This work was intended to serve as a preliminary study to probe the possible existence of heterogeneous subgroups during motor development in preschoolers. For future studies, a re-examination of the present findings by including and controlling several internal factors (e.g., genetics, epigenetics, medical conditions, and history) is needed, and it would be desirable to incorporate antecedent variables to investigate the situational effects (e.g., interventions) on these motor development transitions to clarify whether similar patterns could be combined. Similarly, it would be beneficial to incorporate outcome variables to investigate whether different motor development patterns may exert different effects on short-term and/or long-term consequences. For practitioners (e.g., preschool teachers), the findings obtained by the LTA may aid in understanding that preschoolers may have distinct needs in terms of different motor development patterns and levels. The LTA results may encourage practitioners to increase the time and/or challenge of indoor and/or outdoor activities for subgroups exhibiting motor development regression. For example, a “general motor regression” subgroup of preschoolers would benefit from more time for and a greater difficulty of both kinds of activities.

5. Conclusions

Preschoolers showed largely different patterns with different levels in their gross and fine motor development at different ages. These findings confirmed that motor development in preschooler populations is not homogeneous, and suggested that this heterogeneity should be considered in future studies to prevent researchers from drawing misleading conclusions. From age three to age four, a large proportion of the preschoolers exhibited improvements or retentions in both gross and fine motor skills, whereas some of the preschoolers were classified into subgroups displaying “gross motor retention and fine motor progression,” “gross motor progression and fine motor retention,” “gross motor retention and fine motor regression,” and “gross motor regression and fine motor progression.” Few preschoolers exhibited “general motor regression.” Future studies are encouraged to identify reasons for regression and retention below high motor development levels in order to effectively design practices to promote preschoolers’ motor development.

Author Contributions

All authors listed have made a substantial, direct, and intellectual contribution to the work, and approved it for publication. All authors have read and agreed to the published version of the manuscript.

Funding

This research received no specific grant from any funding agency in the public, commercial, or not-for-profit sectors.

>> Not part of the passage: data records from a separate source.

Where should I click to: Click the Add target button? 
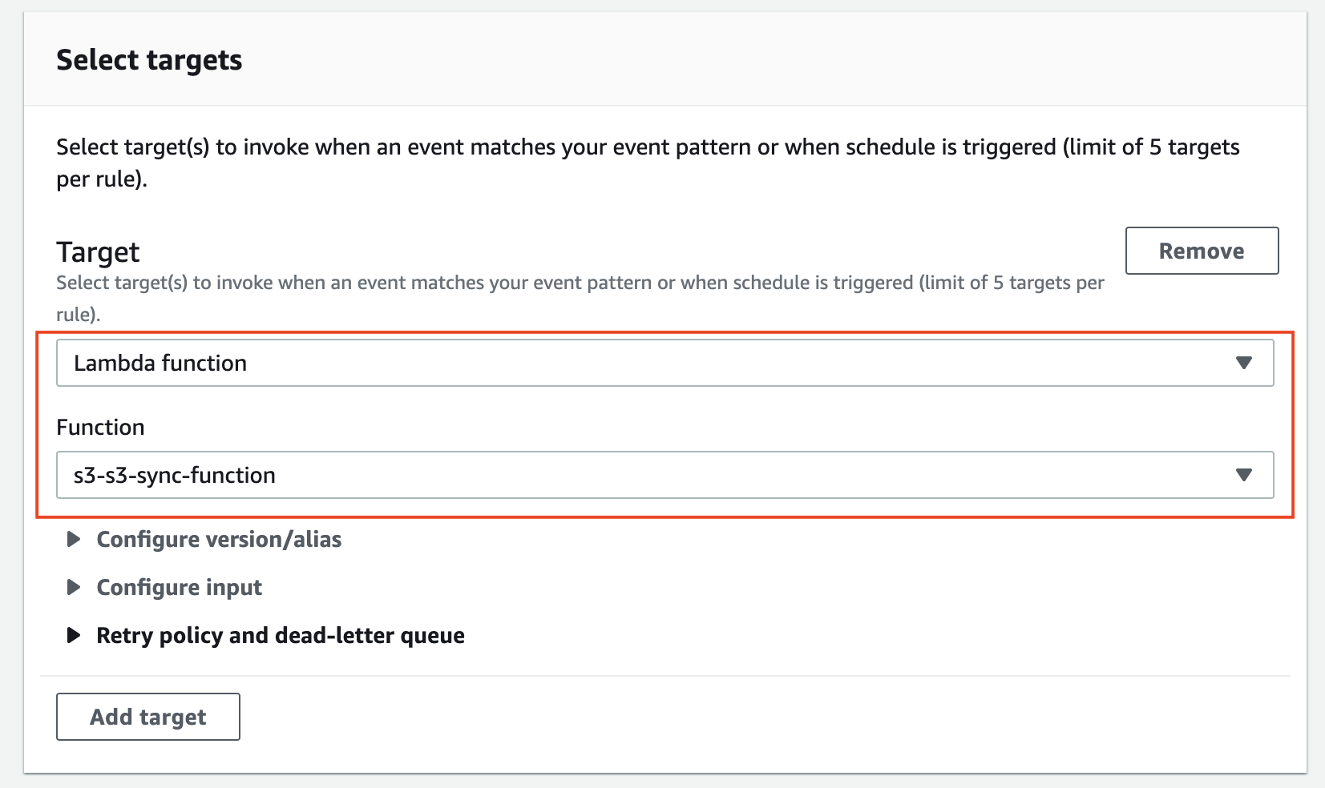[x=147, y=717]
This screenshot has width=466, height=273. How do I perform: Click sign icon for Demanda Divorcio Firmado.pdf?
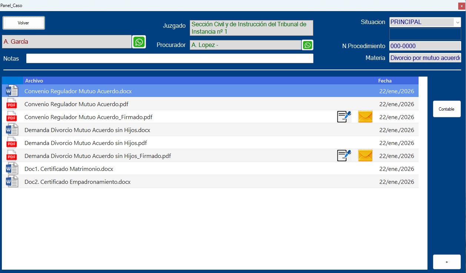click(344, 156)
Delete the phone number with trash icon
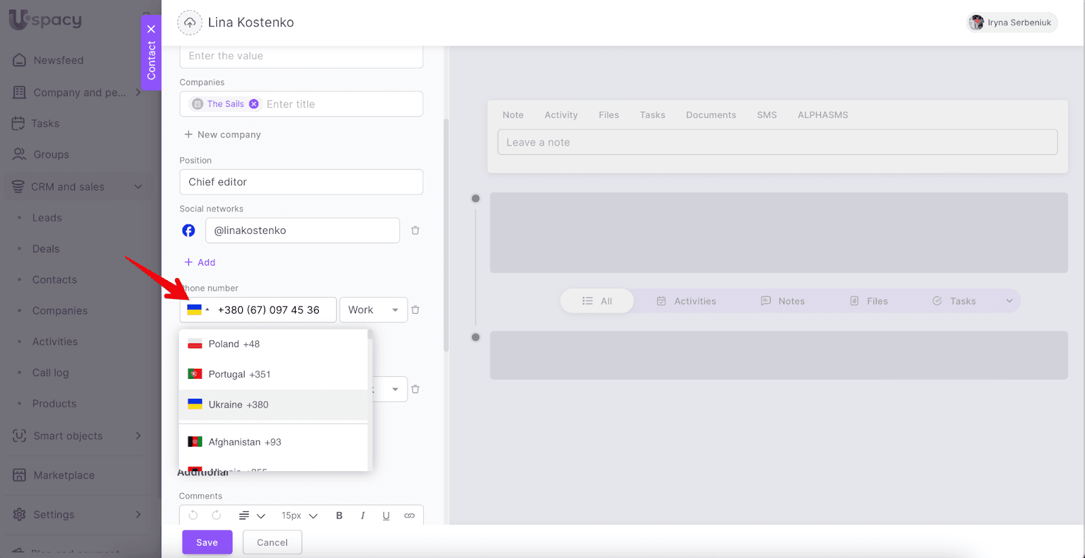Viewport: 1085px width, 558px height. (x=415, y=310)
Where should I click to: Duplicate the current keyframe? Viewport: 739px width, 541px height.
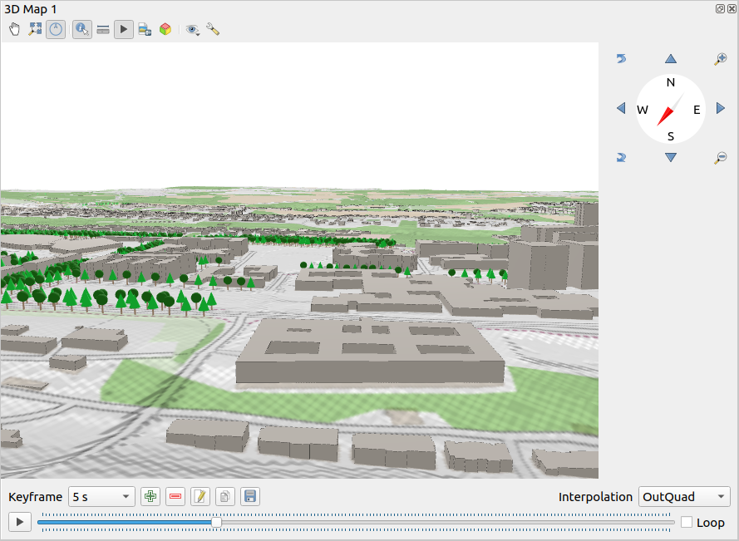tap(224, 496)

Institutional Review Board Statement

The data were obtained from the National Longitudinal Study of Child Development and Care (NLSCDC) in Taiwan. This panel study was reviewed and approved by the National Taiwan University Human Subjects Institutional Review Board (No. 201408ES007) and by the National Taiwan Normal University Human Subjects Institutional Review Board (No. 201707HS003). Ethical review and approval were waived for this study because the data used in this work contained no protected health information. Permission was obtained from the organizers of the panel study to use this dataset.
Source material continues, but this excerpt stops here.